Friday, August 31, 2012

Not good. GREAT.

Okay. Back for the very first time. It's been awhile since I posted but I have things to do. No, really. Been managing an Congressional campaign. Yep. Big timer *brushes shoulders off*

The campaign is going well. Really well. Out of the 7 campaigns that my organization is running, our campaign continues to lead the pack. Or come in a close second. My team is super legit and their work ethic cannot be matched. So, predictably, here comes my neurosis.

My work wife and I got into a fight because I was complaining about my numbers. "It's really annoying to listen to you complain about your numbers when you will hit them. You have the capacity. We do not. Shut up."

Well, predictably, this made me mad. Yes, I am nutty (and more than a little annoying). However, I am me because I don't accept what is "good." I always want to be GREAT. All caps GREAT. I'm that person who campaigns as a lifeblood. As a way to remember that this country is amazing and we are so incredibly blessed to be part of this nation. I have something to prove.

Sidenote: If I'm honest, I'm also mad that everyone else doesn't have my numbers.
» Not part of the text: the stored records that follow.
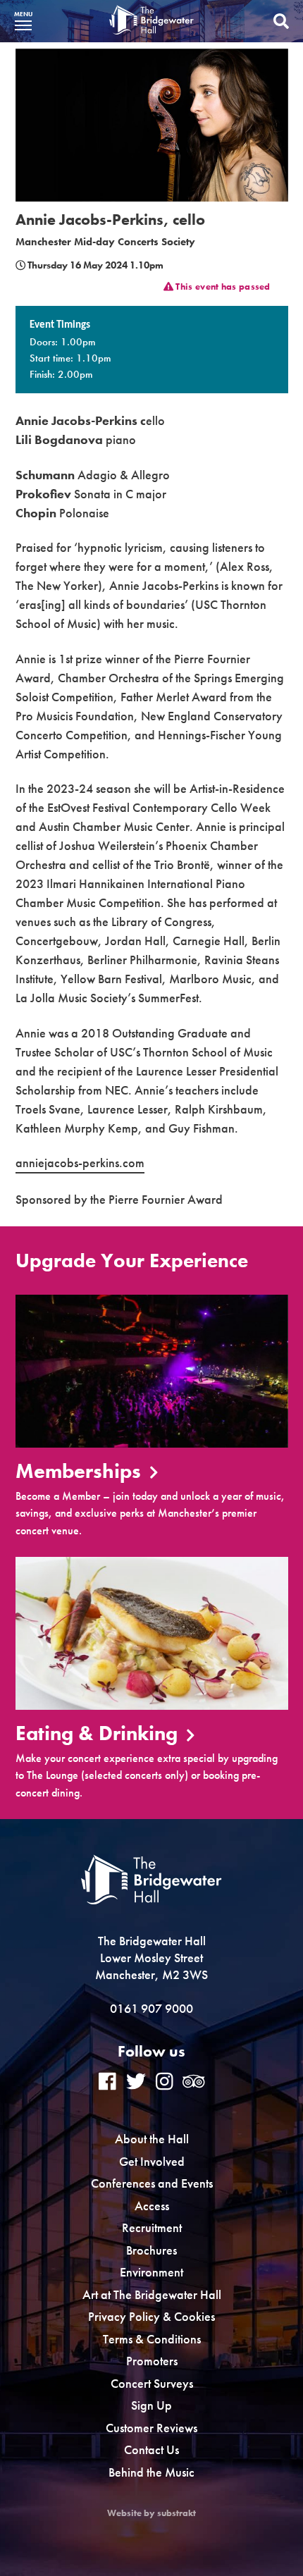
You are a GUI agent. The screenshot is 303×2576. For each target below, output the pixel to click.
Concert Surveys (152, 2383)
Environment (151, 2272)
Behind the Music (151, 2472)
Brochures (151, 2250)
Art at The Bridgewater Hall (151, 2294)
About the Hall (152, 2139)
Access (152, 2206)
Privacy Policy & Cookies (151, 2316)
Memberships (81, 1472)
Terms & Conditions (152, 2339)
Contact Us (151, 2449)
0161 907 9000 (151, 2008)
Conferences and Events (152, 2183)
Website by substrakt (151, 2513)
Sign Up (151, 2405)
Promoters (152, 2361)
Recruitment (152, 2227)
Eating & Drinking (99, 1734)
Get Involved (152, 2161)
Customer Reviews (151, 2428)
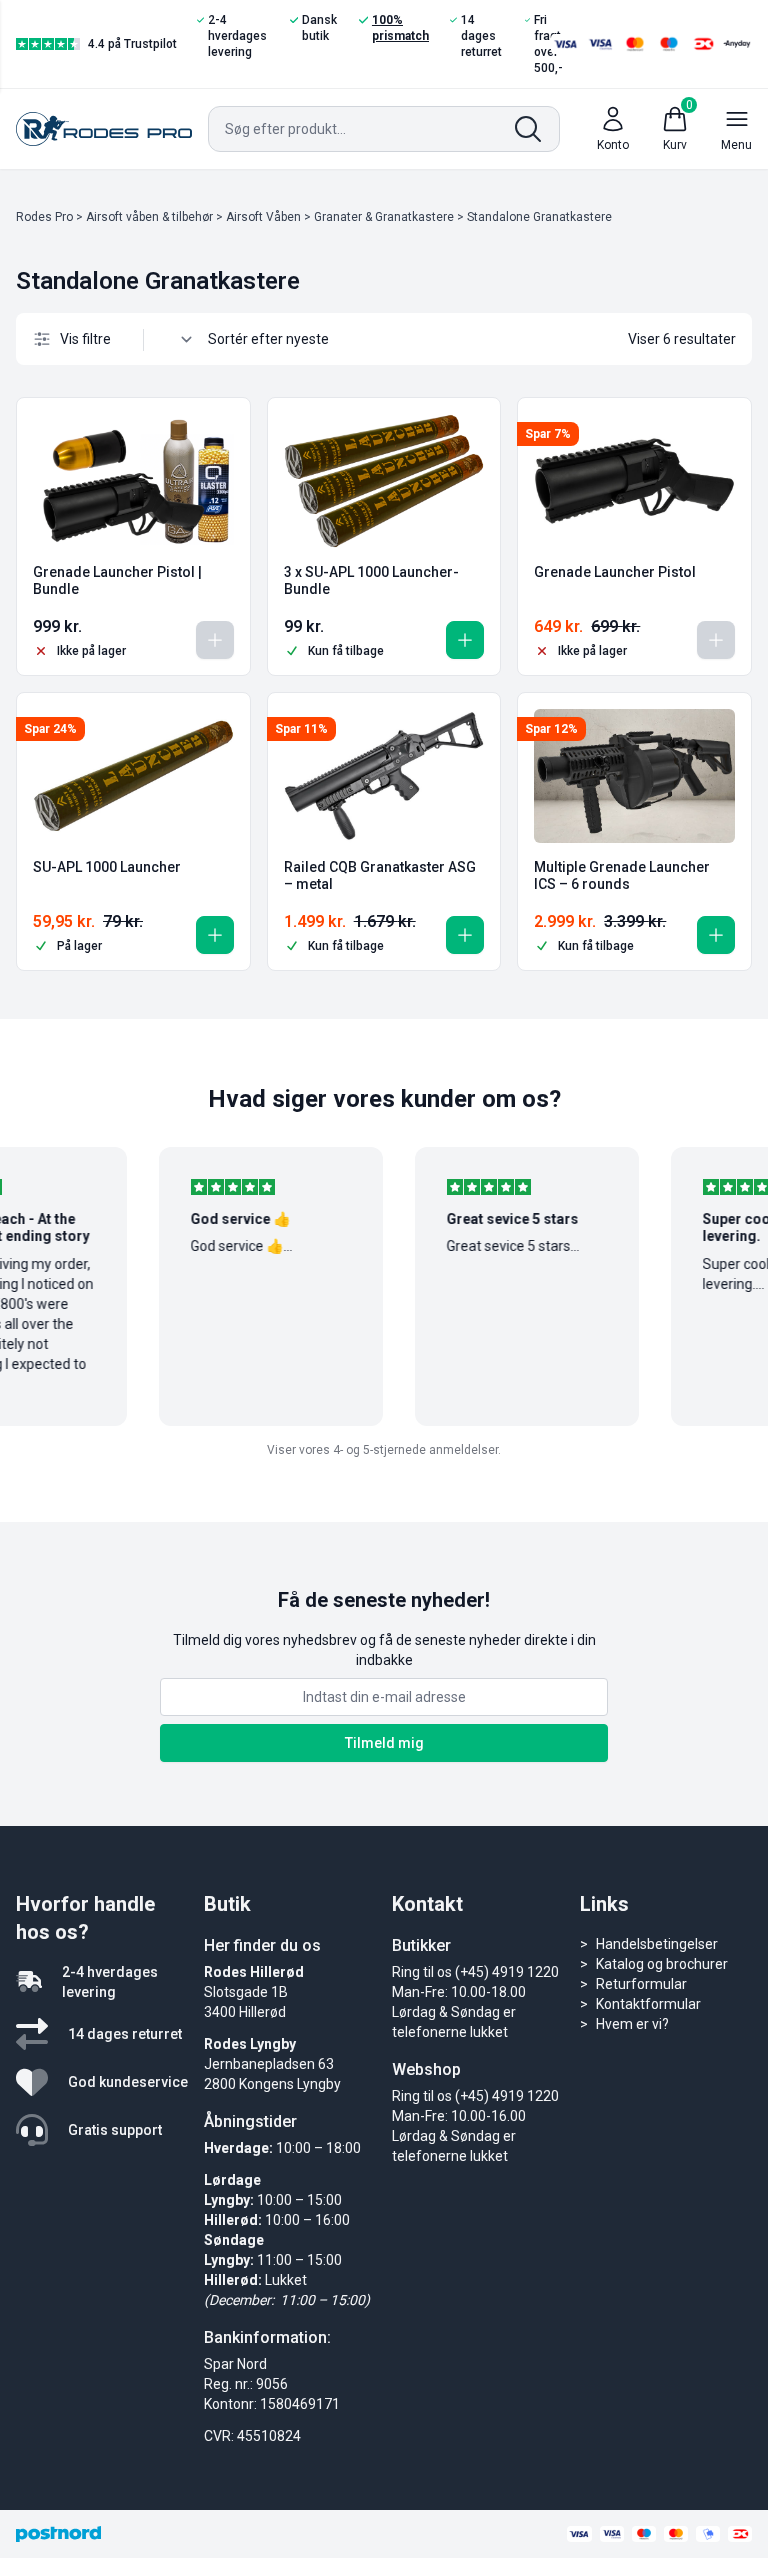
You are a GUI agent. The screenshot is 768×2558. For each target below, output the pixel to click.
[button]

They have better universes, better lists, better organizers, easier turf. Why the H aren't they surpassing me? It's super frustrating to believe that you're the only one doing the work that has to be done.
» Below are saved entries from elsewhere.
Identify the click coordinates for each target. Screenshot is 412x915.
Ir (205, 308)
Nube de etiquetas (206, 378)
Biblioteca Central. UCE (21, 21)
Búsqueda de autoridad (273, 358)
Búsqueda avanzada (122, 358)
So, yeah, we are putting up big numbers. And our race is neck & neck. Which means, I want it all. With a little over 60 days left, it isn't enough to simply have the best numbers for the campaign. I want the best numbers period. Ever. I want to be the model by which everyone else is trained. I want my opponent to be so thoroughly intimated and crushed by our ish that he will never again have the audacity to say that Tea Party values "are pretty much what my values are too."

I am going for glory.

Yes, I understand what wifey is saying. Yes, I am an annoying human being and yes, my ego is too big for most rooms. But let's be clear. I am running against myself. My greatest motivation is internal. Having better numbers than everyone else does not make my race any more likely to go be in my favor.

I don't want to be good. I want to be GREAT.

I mean is really boils down to one thing. That we will do everything - and do it better than everyone- and still not win. And that is the only metric that matters. If we don't win, then I have wasted 9 months of these organizer's lives, thousands of dollars and a lot, a lot or effort.

And that is my crazy. I've only ever worked in politics, so my skillset is specific and often intangible. I actually believe that I'm only as good as my last race. Who wants a racehorse that doesn't bring home glory?